DATASET EXCERPTS >>
"""
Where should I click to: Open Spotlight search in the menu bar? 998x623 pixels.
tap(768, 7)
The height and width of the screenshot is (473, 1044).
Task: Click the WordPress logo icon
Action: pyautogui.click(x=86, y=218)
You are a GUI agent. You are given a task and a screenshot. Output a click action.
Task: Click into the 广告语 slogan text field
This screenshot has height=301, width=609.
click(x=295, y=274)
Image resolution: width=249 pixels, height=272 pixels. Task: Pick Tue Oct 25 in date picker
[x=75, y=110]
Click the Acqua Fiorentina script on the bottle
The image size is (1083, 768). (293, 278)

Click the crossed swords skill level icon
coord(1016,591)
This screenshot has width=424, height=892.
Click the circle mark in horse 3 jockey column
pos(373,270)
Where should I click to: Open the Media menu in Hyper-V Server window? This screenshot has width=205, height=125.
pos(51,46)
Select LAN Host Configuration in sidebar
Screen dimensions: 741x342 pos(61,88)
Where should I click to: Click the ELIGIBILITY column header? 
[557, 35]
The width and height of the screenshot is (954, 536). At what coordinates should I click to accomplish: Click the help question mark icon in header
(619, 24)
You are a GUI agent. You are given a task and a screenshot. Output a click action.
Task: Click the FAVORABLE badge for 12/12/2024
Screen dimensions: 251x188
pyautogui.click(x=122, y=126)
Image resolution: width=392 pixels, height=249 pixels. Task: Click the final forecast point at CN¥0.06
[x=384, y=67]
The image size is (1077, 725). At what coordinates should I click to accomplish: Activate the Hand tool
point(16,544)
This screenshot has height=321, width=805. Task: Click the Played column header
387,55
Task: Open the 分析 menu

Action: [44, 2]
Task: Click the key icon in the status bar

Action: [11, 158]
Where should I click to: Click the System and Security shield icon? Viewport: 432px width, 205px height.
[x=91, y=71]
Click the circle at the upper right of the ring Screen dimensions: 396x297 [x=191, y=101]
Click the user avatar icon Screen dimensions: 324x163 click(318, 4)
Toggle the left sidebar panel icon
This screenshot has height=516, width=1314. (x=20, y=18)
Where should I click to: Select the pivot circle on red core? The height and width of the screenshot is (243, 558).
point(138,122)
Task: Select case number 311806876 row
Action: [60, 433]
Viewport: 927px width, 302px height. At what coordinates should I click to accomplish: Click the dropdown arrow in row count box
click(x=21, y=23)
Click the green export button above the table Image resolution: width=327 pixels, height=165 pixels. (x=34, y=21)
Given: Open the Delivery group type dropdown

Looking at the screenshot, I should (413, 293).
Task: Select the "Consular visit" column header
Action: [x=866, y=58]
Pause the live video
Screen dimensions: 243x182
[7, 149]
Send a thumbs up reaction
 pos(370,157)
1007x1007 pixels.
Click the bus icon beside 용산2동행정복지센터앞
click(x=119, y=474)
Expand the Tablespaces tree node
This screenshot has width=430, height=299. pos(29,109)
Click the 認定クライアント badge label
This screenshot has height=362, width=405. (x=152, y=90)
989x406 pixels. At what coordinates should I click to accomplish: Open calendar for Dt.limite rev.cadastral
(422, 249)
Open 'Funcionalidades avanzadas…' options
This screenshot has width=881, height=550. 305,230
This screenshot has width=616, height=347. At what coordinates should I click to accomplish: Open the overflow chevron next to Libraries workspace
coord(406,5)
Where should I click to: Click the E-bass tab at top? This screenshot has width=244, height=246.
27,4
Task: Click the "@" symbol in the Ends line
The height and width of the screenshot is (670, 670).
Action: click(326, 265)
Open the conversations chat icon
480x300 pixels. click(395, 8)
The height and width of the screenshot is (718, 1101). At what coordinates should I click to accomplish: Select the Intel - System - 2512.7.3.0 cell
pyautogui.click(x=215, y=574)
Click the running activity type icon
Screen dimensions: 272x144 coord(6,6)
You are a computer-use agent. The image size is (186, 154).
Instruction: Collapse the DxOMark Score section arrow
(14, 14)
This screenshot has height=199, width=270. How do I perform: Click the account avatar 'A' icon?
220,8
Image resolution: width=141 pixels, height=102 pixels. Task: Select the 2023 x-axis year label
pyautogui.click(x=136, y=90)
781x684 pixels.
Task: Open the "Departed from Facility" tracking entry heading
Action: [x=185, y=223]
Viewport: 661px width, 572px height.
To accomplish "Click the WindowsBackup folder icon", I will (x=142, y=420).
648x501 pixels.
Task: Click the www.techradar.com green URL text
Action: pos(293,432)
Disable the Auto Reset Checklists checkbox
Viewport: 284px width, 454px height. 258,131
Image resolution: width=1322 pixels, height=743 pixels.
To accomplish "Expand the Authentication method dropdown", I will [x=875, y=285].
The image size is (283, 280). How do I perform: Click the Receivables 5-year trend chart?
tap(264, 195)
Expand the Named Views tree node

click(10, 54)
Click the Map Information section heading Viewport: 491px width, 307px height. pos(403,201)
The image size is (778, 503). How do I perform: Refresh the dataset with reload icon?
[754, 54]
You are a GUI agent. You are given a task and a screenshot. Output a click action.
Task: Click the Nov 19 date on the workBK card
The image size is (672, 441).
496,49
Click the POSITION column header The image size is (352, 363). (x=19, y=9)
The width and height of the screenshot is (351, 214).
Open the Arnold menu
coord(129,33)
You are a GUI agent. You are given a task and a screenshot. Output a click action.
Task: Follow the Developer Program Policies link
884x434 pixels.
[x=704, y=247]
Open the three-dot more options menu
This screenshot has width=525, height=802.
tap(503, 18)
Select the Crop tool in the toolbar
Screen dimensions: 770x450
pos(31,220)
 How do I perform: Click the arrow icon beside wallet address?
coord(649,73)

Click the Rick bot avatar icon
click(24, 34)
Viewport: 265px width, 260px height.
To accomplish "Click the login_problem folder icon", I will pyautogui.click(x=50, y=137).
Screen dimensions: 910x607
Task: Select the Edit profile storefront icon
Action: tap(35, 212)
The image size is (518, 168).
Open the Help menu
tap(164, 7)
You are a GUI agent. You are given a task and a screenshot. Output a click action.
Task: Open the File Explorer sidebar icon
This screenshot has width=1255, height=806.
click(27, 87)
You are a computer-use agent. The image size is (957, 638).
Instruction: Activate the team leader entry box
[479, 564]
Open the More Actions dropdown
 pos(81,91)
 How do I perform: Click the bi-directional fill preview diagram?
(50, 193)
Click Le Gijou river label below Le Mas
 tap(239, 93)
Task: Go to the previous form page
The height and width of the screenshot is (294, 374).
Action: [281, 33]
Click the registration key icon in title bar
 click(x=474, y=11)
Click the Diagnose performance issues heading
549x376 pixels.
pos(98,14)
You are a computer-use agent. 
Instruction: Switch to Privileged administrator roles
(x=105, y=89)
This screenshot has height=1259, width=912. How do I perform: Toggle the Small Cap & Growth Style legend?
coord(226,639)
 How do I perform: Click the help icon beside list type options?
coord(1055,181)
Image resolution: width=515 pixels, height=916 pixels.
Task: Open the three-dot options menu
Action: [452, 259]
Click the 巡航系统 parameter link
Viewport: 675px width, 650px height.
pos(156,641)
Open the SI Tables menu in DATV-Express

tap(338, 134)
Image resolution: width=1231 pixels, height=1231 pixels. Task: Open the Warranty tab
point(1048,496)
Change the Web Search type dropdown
"""
YOUR TASK >> Write out each entry again, word for word.

EXERCISE RESPONSE >>
Where should I click to: Open Spotlight search in the menu bar? 998x623 pixels.
tap(768, 7)
The height and width of the screenshot is (473, 1044).
Task: Click the WordPress logo icon
Action: pyautogui.click(x=86, y=218)
You are a GUI agent. You are given a task and a screenshot. Output a click action.
Task: Click into the 广告语 slogan text field
This screenshot has height=301, width=609.
click(x=295, y=274)
Image resolution: width=249 pixels, height=272 pixels. Task: Pick Tue Oct 25 in date picker
[x=75, y=110]
Click the Acqua Fiorentina script on the bottle
The image size is (1083, 768). (293, 278)

Click the crossed swords skill level icon
coord(1016,591)
This screenshot has width=424, height=892.
Click the circle mark in horse 3 jockey column
pos(373,270)
Where should I click to: Open the Media menu in Hyper-V Server window? This screenshot has width=205, height=125.
pos(51,46)
Select LAN Host Configuration in sidebar
Screen dimensions: 741x342 pos(61,88)
Where should I click to: Click the ELIGIBILITY column header? 
[557, 35]
The width and height of the screenshot is (954, 536). At what coordinates should I click to accomplish: Click the help question mark icon in header
(619, 24)
You are a GUI agent. You are given a task and a screenshot. Output a click action.
Task: Click the FAVORABLE badge for 12/12/2024
Screen dimensions: 251x188
pyautogui.click(x=122, y=126)
Image resolution: width=392 pixels, height=249 pixels. Task: Click the final forecast point at CN¥0.06
[x=384, y=67]
The image size is (1077, 725). At what coordinates should I click to accomplish: Activate the Hand tool
point(16,544)
This screenshot has height=321, width=805. Task: Click the Played column header
387,55
Task: Open the 分析 menu

Action: [44, 2]
Task: Click the key icon in the status bar

Action: [11, 158]
Where should I click to: Click the System and Security shield icon? Viewport: 432px width, 205px height.
[x=91, y=71]
Click the circle at the upper right of the ring Screen dimensions: 396x297 [x=191, y=101]
Click the user avatar icon Screen dimensions: 324x163 click(318, 4)
Toggle the left sidebar panel icon
This screenshot has height=516, width=1314. (x=20, y=18)
Where should I click to: Select the pivot circle on red core? The height and width of the screenshot is (243, 558).
point(138,122)
Task: Select case number 311806876 row
Action: [60, 433]
Viewport: 927px width, 302px height. At what coordinates should I click to accomplish: Click the dropdown arrow in row count box
click(x=21, y=23)
Click the green export button above the table Image resolution: width=327 pixels, height=165 pixels. (x=34, y=21)
Given: Open the Delivery group type dropdown

Looking at the screenshot, I should (413, 293).
Task: Select the "Consular visit" column header
Action: [x=866, y=58]
Pause the live video
Screen dimensions: 243x182
[7, 149]
Send a thumbs up reaction
 pos(370,157)
1007x1007 pixels.
Click the bus icon beside 용산2동행정복지센터앞
click(x=119, y=474)
Expand the Tablespaces tree node
This screenshot has width=430, height=299. pos(29,109)
Click the 認定クライアント badge label
This screenshot has height=362, width=405. (x=152, y=90)
989x406 pixels. At what coordinates should I click to accomplish: Open calendar for Dt.limite rev.cadastral
(422, 249)
Open 'Funcionalidades avanzadas…' options
This screenshot has width=881, height=550. 305,230
This screenshot has width=616, height=347. At what coordinates should I click to accomplish: Open the overflow chevron next to Libraries workspace
coord(406,5)
Where should I click to: Click the E-bass tab at top? This screenshot has width=244, height=246.
27,4
Task: Click the "@" symbol in the Ends line
The height and width of the screenshot is (670, 670).
Action: click(326, 265)
Open the conversations chat icon
480x300 pixels. click(395, 8)
The height and width of the screenshot is (718, 1101). At what coordinates should I click to accomplish: Select the Intel - System - 2512.7.3.0 cell
pyautogui.click(x=215, y=574)
Click the running activity type icon
Screen dimensions: 272x144 coord(6,6)
You are a computer-use agent. The image size is (186, 154).
Instruction: Collapse the DxOMark Score section arrow
(14, 14)
This screenshot has height=199, width=270. How do I perform: Click the account avatar 'A' icon?
220,8
Image resolution: width=141 pixels, height=102 pixels. Task: Select the 2023 x-axis year label
pyautogui.click(x=136, y=90)
781x684 pixels.
Task: Open the "Departed from Facility" tracking entry heading
Action: [x=185, y=223]
Viewport: 661px width, 572px height.
To accomplish "Click the WindowsBackup folder icon", I will (x=142, y=420).
648x501 pixels.
Task: Click the www.techradar.com green URL text
Action: pos(293,432)
Disable the Auto Reset Checklists checkbox
Viewport: 284px width, 454px height. 258,131
Image resolution: width=1322 pixels, height=743 pixels.
To accomplish "Expand the Authentication method dropdown", I will [x=875, y=285].
The image size is (283, 280). How do I perform: Click the Receivables 5-year trend chart?
tap(264, 195)
Expand the Named Views tree node

click(10, 54)
Click the Map Information section heading Viewport: 491px width, 307px height. pos(403,201)
The image size is (778, 503). How do I perform: Refresh the dataset with reload icon?
[754, 54]
You are a GUI agent. You are given a task and a screenshot. Output a click action.
Task: Click the Nov 19 date on the workBK card
The image size is (672, 441).
496,49
Click the POSITION column header The image size is (352, 363). (x=19, y=9)
The width and height of the screenshot is (351, 214).
Open the Arnold menu
coord(129,33)
You are a GUI agent. You are given a task and a screenshot. Output a click action.
Task: Follow the Developer Program Policies link
884x434 pixels.
[x=704, y=247]
Open the three-dot more options menu
This screenshot has width=525, height=802.
tap(503, 18)
Select the Crop tool in the toolbar
Screen dimensions: 770x450
pos(31,220)
 How do I perform: Click the arrow icon beside wallet address?
coord(649,73)

Click the Rick bot avatar icon
click(24, 34)
Viewport: 265px width, 260px height.
To accomplish "Click the login_problem folder icon", I will pyautogui.click(x=50, y=137).
Screen dimensions: 910x607
Task: Select the Edit profile storefront icon
Action: tap(35, 212)
The image size is (518, 168).
Open the Help menu
tap(164, 7)
You are a GUI agent. You are given a task and a screenshot. Output a click action.
Task: Open the File Explorer sidebar icon
This screenshot has width=1255, height=806.
click(27, 87)
You are a computer-use agent. The image size is (957, 638).
Instruction: Activate the team leader entry box
[479, 564]
Open the More Actions dropdown
 pos(81,91)
 How do I perform: Click the bi-directional fill preview diagram?
(50, 193)
Click Le Gijou river label below Le Mas
 tap(239, 93)
Task: Go to the previous form page
The height and width of the screenshot is (294, 374).
Action: [281, 33]
Click the registration key icon in title bar
 click(x=474, y=11)
Click the Diagnose performance issues heading
549x376 pixels.
pos(98,14)
You are a computer-use agent. 
Instruction: Switch to Privileged administrator roles
(x=105, y=89)
This screenshot has height=1259, width=912. How do I perform: Toggle the Small Cap & Growth Style legend?
coord(226,639)
 How do I perform: Click the help icon beside list type options?
coord(1055,181)
Image resolution: width=515 pixels, height=916 pixels.
Task: Open the three-dot options menu
Action: [452, 259]
Click the 巡航系统 parameter link
Viewport: 675px width, 650px height.
pos(156,641)
Open the SI Tables menu in DATV-Express

tap(338, 134)
Image resolution: width=1231 pixels, height=1231 pixels. Task: Open the Warranty tab
point(1048,496)
Change the Web Search type dropdown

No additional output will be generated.